TASK GOAL
All lines from the start of the listing below through the line containing "блондинка (272, 446)" are to be written out again exactly, and no others.

BEGIN

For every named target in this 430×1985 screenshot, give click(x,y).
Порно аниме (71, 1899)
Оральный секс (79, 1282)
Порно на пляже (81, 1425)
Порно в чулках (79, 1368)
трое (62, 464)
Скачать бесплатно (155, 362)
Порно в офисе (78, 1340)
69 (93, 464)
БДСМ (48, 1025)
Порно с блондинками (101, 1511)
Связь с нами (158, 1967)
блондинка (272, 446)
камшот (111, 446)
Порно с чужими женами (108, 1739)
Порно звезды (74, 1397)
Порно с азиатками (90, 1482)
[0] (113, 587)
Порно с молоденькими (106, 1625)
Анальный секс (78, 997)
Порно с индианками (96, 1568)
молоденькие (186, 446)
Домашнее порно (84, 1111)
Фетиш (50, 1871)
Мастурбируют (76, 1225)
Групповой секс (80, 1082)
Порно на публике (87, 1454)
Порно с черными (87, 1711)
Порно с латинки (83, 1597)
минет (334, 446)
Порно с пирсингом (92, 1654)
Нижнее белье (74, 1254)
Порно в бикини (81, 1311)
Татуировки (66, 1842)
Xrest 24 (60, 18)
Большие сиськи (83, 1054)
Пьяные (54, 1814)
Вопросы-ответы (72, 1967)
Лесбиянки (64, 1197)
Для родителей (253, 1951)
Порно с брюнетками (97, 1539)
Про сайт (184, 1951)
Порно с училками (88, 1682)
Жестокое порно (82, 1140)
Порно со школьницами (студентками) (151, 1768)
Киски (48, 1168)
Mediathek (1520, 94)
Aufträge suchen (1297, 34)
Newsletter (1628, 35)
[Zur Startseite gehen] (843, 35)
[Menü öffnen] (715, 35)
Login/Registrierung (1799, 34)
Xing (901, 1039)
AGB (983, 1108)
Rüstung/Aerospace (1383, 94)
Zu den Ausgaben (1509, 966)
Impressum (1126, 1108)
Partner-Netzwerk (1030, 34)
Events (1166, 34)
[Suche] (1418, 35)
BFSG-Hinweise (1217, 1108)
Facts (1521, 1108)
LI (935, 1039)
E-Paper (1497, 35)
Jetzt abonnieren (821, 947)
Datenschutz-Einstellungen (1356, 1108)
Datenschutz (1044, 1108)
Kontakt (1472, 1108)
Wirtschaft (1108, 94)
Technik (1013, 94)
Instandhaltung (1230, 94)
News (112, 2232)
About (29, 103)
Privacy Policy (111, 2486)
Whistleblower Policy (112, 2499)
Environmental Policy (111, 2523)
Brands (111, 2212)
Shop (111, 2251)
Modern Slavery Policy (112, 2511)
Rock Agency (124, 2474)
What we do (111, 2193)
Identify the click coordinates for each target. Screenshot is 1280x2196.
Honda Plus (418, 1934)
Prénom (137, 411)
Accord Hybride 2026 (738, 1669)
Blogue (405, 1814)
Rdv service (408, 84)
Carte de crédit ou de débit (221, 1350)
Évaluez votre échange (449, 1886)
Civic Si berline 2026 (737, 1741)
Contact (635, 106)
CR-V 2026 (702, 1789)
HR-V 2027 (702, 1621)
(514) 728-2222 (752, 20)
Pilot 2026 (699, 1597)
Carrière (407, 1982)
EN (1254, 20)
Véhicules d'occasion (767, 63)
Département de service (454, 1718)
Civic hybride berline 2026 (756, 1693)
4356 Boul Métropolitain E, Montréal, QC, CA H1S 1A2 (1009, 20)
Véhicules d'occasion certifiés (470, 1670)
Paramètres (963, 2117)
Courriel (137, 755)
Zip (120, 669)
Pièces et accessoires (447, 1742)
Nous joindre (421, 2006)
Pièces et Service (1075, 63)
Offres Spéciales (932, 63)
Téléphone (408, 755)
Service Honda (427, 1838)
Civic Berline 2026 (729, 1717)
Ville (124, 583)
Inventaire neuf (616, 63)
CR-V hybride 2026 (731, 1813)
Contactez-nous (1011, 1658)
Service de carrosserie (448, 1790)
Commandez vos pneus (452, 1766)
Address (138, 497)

END

WRITTEN SOLUTION
For every named target in this 430×1985 screenshot, give click(x,y).
Порно аниме (71, 1899)
Оральный секс (79, 1282)
Порно на пляже (81, 1425)
Порно в чулках (79, 1368)
трое (62, 464)
Скачать бесплатно (155, 362)
Порно в офисе (78, 1340)
69 (93, 464)
БДСМ (48, 1025)
Порно с блондинками (101, 1511)
Связь с нами (158, 1967)
блондинка (272, 446)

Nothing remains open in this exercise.